Dimension Reduction for Polynomials over Gaussian Space and Applications

TL;DR

This paper introduces a novel dimension reduction technique for low-degree polynomials in Gaussian space, enabling improved bounds and decidability results for noise stability and non-interactive simulation problems.

Contribution

It develops a new dimension reduction method for polynomials in Gaussian space, leading to explicit bounds and improved results in noise stability and simulation problems.

Findings

Improved explicit bounds on dimension for noise stable partitions.

Enhanced bounds for non-interactive simulation of joint distributions.
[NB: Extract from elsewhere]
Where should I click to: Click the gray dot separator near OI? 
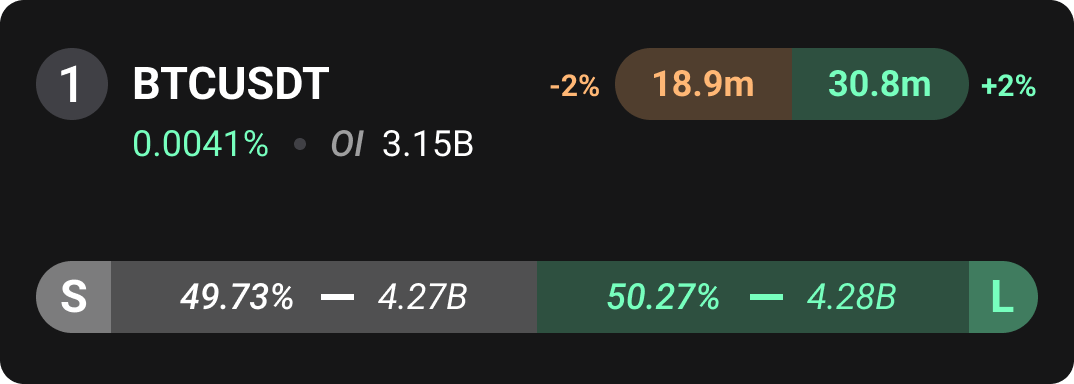tap(299, 144)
A new technique analogous to Johnson-Lindenstrauss lemma for Gaussian polynomials.

Abstract

We introduce a new technique for reducing the dimension of the ambient space of low-degree polynomials in the Gaussian space while preserving their relative correlation structure, analogous to the Johnson-Lindenstrauss lemma. As applications, we address the following problems: 1. Computability of Approximately Optimal Noise Stable function over Gaussian space: The goal is to find a partition of $\mathbb{R}^n$ into $k$ parts, that maximizes the noise stability. An $\delta$-optimal partition is one which is within additive $\delta$ of the optimal noise stability. De, Mossel & Neeman (CCC 2017) raised the question of proving a computable bound on the dimension $n_0(\delta)$ in which we can find an $\delta$-optimal partition. While De et al. provide such a bound, using our new technique, we obtain improved explicit bounds on the dimension $n_0(\delta)$. 2. Decidability of Non-Interactive Simulation of Joint Distributions: A "non-interactive simulation" problem is specified by two distributions $P(x,y)$ and $Q(u,v)$: The goal is to determine if two players that observe sequences $X^n$ and $Y^n$ respectively where $\{(X_i, Y_i)\}_{i=1}^n$ are drawn i.i.d. from $P(x,y)$ can generate pairs $U$ and $V$ respectively (without communicating with each other) with a joint distribution that is arbitrarily close in total variation to $Q(u,v)$. Even when $P$ and $Q$ are extremely simple, it is open in several cases if $P$ can simulate $Q$. In the special where $Q$ is a joint distribution over $\{0,1\} \times \{0,1\}$, Ghazi, Kamath and Sudan (FOCS 2016) proved a computable bound on the number of samples $n_0(\delta)$ that can be drawn from $P(x,y)$ to get $\delta$-close to $Q$ (if it is possible at all). Recently De, Mossel & Neeman obtained such bounds when $Q$ is a distribution over $[k] \times [k]$ for any $k \ge 2$. We recover this result with improved explicit bounds on $n_0(\delta)$.